I think what is gone from Twitter is far more multi-layered than what Frank Chimero published today in From the Porch to the Street — but, the main point he does hit is right on the money.

We concede that there is some value to Twitter, but the social musing we did early on no longer fits.


Here’s the frustration: if you’ve been on Twitter a while, it’s changed out from under you.


It’s tempting to give an importance to the service for those of us who joined early and were able to reap these benefits, but that doesn’t mean Twitter needs to stick around forever. It matters. Or mattered. To me, I’m unsure which just yet.

I’m pretty sure that Twitter still matters. Just look at #Ferguson or #MH370 or the like. The world needs Twitter. The Twitter of today — the truly global broadcasting tool that works everywhere and on just about any device — is so much more powerful than the public chatroom it was in November 2006 when I signed up.
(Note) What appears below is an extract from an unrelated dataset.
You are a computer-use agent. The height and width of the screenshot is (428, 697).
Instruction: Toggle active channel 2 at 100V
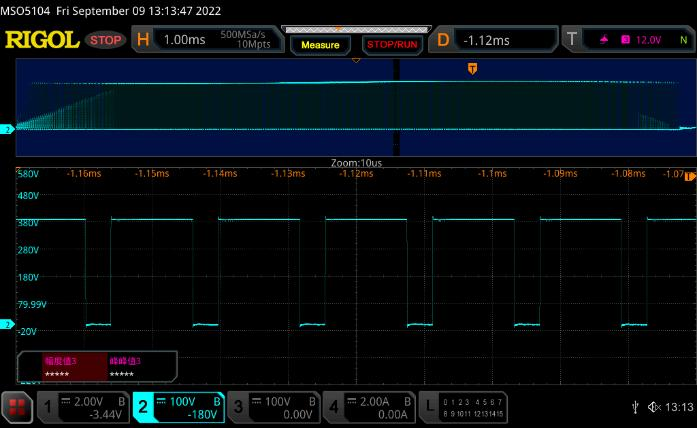[x=178, y=406]
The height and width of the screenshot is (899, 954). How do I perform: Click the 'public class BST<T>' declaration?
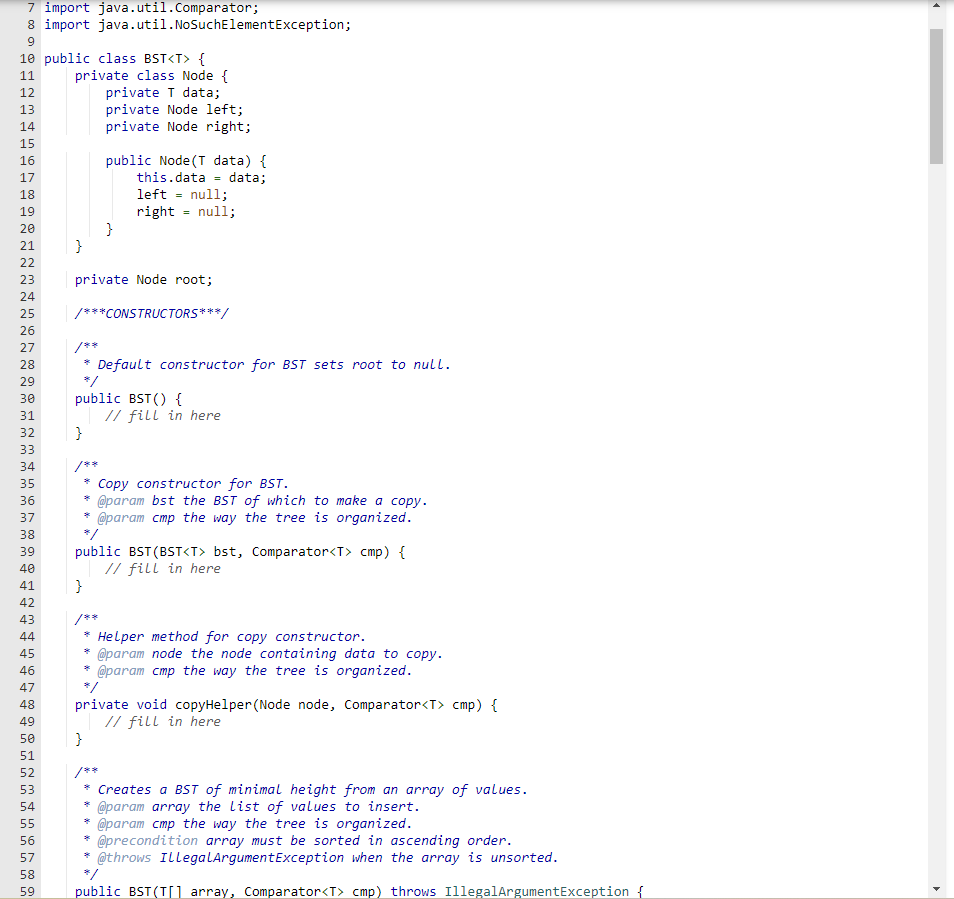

But I still miss that chatroom and probably always will. The Twitter of 2006-2010 isn’t coming back. It never will. It is something different now.

That version of Twitter is buried in the same graveyard as the early days of blogging, the heyday of TV news, the radio, and newspapers. The world is moving quicker and that which we love changes much faster now. That which lasted decades now lasts years or sometimes months before being acquired, shutdown, or morphing into an advertising platform.

We just have to live with it, adapt, and move on. Or, start yelling “get off my lawn.”